De Blasio Signals Possible Shift In Parks Strategy
April 25, 2017
By Dana Rubinstein
Mayor Bill de Blasio is building new parkland.
His administration announced on Tuesday that his soon-to-be-unveiled executive budget will include $100 million to "significantly narrow" the "largest gap in the Manhattan Waterfront Greenway," the pedestrian and bike path that rings Manhattan.
The news comes just days after the city closed a $160 million deal to buy the final, 11-acre parcel necessary to complete Bushwick Inlet Park, in North Brooklyn.
Parks advocates have long groused about the state of the East River waterfront, which is separated from the city by the FDR Drive. They've also long compared de Blasio's park investments unfavorably to those of his predecessor, whose administration helped build Brooklyn Bridge Park and the High Line, opened Governors Island to the public and continued piecing togetherthe greenway that now almost entirely encircles the island of Manhattan.
All in, former mayor Michael Bloomberg claims to have added more than 850 acres to the city's parks system. So far, according to the de Blasio administration, it's added 115, including Bushwick Inlet and the planned greenway extension. That number includes, among other things the preservation of existing community gardens and seven acres at Fresh Kills.
Advocates hope Tuesday's news, coupled with the Bushwick Inlet development, signals a shift in de Blasio's priorities toward building parks, rather than merely maintaining existing ones, or adding a couple acres here and there.
"I hope it means that the mayor’s thinking is opening up to other parks and greenways," said Adrian Benepe, the Bloomberg-era parks commissioner who is now a senior vice president at the Trust for Public Land and an advocate for building the so-called QueensWay.
The $100 million de Blasio announced Tuesday will go towards building a new East River esplanade between East 53rd and 61st streets. The project should be complete in 2022, the year after de Blasio's presumptive second term ends.

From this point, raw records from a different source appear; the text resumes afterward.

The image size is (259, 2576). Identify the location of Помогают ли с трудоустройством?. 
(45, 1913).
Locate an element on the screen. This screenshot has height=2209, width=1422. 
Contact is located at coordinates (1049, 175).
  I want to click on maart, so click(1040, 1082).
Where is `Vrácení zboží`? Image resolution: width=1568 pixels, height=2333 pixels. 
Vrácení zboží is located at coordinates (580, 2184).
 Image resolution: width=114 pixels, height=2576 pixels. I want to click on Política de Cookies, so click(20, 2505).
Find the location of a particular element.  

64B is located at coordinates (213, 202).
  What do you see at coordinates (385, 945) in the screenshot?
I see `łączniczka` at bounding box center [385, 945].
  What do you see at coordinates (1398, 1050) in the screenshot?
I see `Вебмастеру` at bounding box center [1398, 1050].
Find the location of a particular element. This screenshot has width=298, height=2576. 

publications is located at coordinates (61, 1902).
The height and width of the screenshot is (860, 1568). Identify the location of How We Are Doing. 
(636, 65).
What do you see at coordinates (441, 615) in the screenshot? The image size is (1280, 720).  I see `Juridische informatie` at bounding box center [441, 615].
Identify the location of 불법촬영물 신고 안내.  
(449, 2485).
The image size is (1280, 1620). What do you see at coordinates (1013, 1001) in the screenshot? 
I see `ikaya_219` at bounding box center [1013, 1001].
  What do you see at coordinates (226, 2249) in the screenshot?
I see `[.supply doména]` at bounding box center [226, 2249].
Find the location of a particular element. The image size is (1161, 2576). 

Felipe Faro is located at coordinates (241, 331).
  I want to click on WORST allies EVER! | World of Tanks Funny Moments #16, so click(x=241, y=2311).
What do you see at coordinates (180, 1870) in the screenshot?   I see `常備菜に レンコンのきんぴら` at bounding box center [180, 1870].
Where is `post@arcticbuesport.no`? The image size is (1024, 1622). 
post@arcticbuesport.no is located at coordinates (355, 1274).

New Yorkers for Parks executive director Lynn Kelly said it represents an important acknowledgment that "open space is critical city infrastructure."
In the case of the greenway, de Blasio has decided to move ahead using city money, rather than wait for a complicated and apparently moribund land swap deal involving the United Nations to come to fruition.
"At this point, the city has decided this project is so important that they should just fund it, and I think that’s a very welcome step," said East side Assemblyman Brian Kavanagh.
Even so, gaps on the greenway remain, including portions in Inwood, Harlem and between 41st and 53rd streets.
"We’re going to need to find a way to address that," City Councilman Dan Garodnick said.